> [Work item]: Can you retype the part of the text below on weed competition in coffee plants, starting with "The experiment was" and going on through "competition for water.", without changing any wording or punctuation?

Weed competition critical periods in coffee plantations have been determined under different coffee production conditions and locations. In Brazil, such period was shown to last from October to March (Oliveira et al., 1979; Blanco et al, 1982) and in Venezuela, from May to September (Moraima et al., 2000). In both locations and also in India (Pereira & Jones, 1954), such critical periods comprise the rainy season, coinciding with crop fructification. On the other hand, a critical period of weed competition occurring during dry season (from November to April) was reported in Cuba (Friessleben et al., 1991) and El Salvador (Merino et al., 1996). Although substantial data are available on weed critical competition for this crop (at the reproductive stage) little is known about weed density, which is an important factor also affecting competition degree or intensity. Moreover, just after transplanting in the field, young coffee plants seem to be highly sensitive to weed competition since weed control in the coffee rows is an agronomical practice usually employed by growers (Ronchi et al., 2001; Silva e Ronchi, 2004). Nevertheless, the effects of weed competition on young coffee plants have been scarcely studied (Dias et al., 2004).

Several methods have been developed to study competition among different species of plants, each constituting a bioassay in that the response of a species is used to describe the interference of the other. The additive method is perhaps the most common approach used to study weed-crop relationships (Radosevich, 1987; Cousens, 1991; Radosevich et al., 1996). In the additive method, two (or more) plant species (the crop and the weed) are grown together. The density of one species, e.g., the crop, is almost always kept constant, while the density of the other is varied. The species whose density is not changed acts as a comparative indicator for the aggressiveness and competitiveness of the other species. The objective of this study was to use the additive method to determine the competition effects of several weed species on the growth of coffee plants. We hypothesized that the degree of weed competition against young coffee plants depends on weed species and densities.

MATERIALS AND METHODS

General

The experiment was conducted in a greenhouse in Viçosa (20º45'S, 42º55'W; 650 asl), south-eastern Brazil. Plants of Coffea arabica L. cv. Red Catuaí, with five leaf pairs were transplanted in 12 L pots filled with a mixture of soil and organic matter (3.5:1, v/v). The soil was a yellowish Red Podzolic, 51% clay, pH 4.9, with an organic matter content of 2.95%, and fertilized with 1.0 kg m-3 of P2O5 and 3.6 kg m-3 of dolomitic limestone. Fifteen and 60 days after transplanting, 3.0 g N were applied to each pot. Plants were irrigated daily with a automatic sprinkle system to maintain pot capacity and to prevent competition for water.

> [Extracted material]:
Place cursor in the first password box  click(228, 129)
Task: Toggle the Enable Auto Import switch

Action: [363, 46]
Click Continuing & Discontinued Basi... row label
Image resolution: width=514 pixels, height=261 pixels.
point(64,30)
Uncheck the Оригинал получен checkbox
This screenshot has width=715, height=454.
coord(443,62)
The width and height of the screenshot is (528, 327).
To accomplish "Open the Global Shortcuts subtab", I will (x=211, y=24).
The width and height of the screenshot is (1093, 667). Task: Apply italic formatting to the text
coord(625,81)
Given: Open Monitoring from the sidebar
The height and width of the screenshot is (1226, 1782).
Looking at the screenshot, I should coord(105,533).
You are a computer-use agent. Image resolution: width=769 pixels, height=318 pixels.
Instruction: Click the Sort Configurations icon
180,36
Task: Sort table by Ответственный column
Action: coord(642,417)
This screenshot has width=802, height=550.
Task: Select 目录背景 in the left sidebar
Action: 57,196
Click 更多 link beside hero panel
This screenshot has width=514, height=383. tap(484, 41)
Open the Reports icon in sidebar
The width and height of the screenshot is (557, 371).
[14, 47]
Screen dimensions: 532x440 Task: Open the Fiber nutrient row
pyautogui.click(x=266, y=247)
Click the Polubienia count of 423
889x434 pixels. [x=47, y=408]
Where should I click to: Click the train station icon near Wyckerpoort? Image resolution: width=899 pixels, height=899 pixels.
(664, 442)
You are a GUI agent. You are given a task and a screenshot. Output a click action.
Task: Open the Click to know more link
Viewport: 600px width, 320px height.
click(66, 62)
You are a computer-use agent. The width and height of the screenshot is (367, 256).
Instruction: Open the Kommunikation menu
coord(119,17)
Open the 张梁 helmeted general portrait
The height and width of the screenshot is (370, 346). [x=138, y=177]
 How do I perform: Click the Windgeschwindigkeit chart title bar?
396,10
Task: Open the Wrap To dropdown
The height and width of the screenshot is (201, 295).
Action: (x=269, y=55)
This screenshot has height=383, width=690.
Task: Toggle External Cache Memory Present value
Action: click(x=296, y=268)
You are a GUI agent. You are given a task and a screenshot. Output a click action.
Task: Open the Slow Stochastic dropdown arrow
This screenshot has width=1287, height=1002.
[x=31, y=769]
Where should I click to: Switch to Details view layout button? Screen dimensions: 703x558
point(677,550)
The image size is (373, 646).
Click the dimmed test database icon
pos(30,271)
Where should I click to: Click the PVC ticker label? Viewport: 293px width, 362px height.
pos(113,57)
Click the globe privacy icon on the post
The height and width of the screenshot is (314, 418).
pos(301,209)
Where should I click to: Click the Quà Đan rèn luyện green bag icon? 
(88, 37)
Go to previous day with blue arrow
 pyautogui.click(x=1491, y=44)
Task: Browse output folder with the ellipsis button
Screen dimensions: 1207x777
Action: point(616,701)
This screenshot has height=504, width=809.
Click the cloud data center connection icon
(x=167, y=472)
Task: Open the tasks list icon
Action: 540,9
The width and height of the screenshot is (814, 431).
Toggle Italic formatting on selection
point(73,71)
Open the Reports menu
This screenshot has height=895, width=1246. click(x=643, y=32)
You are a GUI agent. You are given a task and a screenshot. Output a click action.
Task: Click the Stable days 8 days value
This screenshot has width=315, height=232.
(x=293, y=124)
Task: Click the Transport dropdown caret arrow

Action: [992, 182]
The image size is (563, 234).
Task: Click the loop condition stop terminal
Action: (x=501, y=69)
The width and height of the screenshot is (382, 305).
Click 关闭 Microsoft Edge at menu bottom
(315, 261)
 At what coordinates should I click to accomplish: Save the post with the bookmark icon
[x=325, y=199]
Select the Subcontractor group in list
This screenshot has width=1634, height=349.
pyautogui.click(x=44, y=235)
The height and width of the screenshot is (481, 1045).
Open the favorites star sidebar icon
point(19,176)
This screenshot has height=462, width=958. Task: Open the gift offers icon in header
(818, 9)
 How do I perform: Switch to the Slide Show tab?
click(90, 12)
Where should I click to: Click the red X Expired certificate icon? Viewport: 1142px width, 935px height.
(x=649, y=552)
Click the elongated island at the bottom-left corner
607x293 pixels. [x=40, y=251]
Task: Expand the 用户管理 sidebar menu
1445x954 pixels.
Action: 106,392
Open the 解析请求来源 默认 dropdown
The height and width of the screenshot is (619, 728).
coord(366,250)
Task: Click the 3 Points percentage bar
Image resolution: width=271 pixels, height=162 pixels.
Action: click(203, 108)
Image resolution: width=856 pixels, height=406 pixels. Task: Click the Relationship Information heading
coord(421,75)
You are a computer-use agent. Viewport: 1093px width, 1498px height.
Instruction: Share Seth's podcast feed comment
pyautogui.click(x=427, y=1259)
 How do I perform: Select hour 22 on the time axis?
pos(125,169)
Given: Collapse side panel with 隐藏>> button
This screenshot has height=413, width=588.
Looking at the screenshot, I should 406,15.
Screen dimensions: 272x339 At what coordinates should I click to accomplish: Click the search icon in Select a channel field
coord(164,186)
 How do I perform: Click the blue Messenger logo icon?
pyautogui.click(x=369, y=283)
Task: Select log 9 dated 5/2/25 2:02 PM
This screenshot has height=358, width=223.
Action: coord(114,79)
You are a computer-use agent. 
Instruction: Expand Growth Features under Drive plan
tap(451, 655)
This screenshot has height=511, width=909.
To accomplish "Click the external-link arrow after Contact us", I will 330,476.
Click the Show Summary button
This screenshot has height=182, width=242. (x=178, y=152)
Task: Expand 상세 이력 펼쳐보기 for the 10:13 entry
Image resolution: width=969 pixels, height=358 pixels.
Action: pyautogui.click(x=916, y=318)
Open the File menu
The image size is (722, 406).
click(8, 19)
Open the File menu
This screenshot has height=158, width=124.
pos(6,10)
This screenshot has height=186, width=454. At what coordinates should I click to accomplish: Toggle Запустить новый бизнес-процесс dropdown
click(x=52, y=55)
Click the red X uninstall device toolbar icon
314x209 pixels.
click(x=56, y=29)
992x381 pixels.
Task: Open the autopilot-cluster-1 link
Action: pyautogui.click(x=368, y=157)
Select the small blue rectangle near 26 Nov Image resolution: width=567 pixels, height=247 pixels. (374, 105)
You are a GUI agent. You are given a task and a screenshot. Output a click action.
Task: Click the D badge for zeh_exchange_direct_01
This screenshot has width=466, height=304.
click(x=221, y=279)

> [Solution]:
The experiment was conducted in a greenhouse in Viçosa (20º45'S, 42º55'W; 650 asl), south-eastern Brazil. Plants of Coffea arabica L. cv. Red Catuaí, with five leaf pairs were transplanted in 12 L pots filled with a mixture of soil and organic matter (3.5:1, v/v). The soil was a yellowish Red Podzolic, 51% clay, pH 4.9, with an organic matter content of 2.95%, and fertilized with 1.0 kg m-3 of P2O5 and 3.6 kg m-3 of dolomitic limestone. Fifteen and 60 days after transplanting, 3.0 g N were applied to each pot. Plants were irrigated daily with a automatic sprinkle system to maintain pot capacity and to prevent competition for water.